#### [Exercise objective]
An answer that reproduces all the entries exactly is what is needed.

#### [Input data]
------------------------------
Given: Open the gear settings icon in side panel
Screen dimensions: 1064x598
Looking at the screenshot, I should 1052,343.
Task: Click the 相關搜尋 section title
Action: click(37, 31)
------------------------------
#### [Response]
Given: Open the gear settings icon in side panel
Screen dimensions: 1064x598
Looking at the screenshot, I should 1052,343.
Task: Click the 相關搜尋 section title
Action: click(37, 31)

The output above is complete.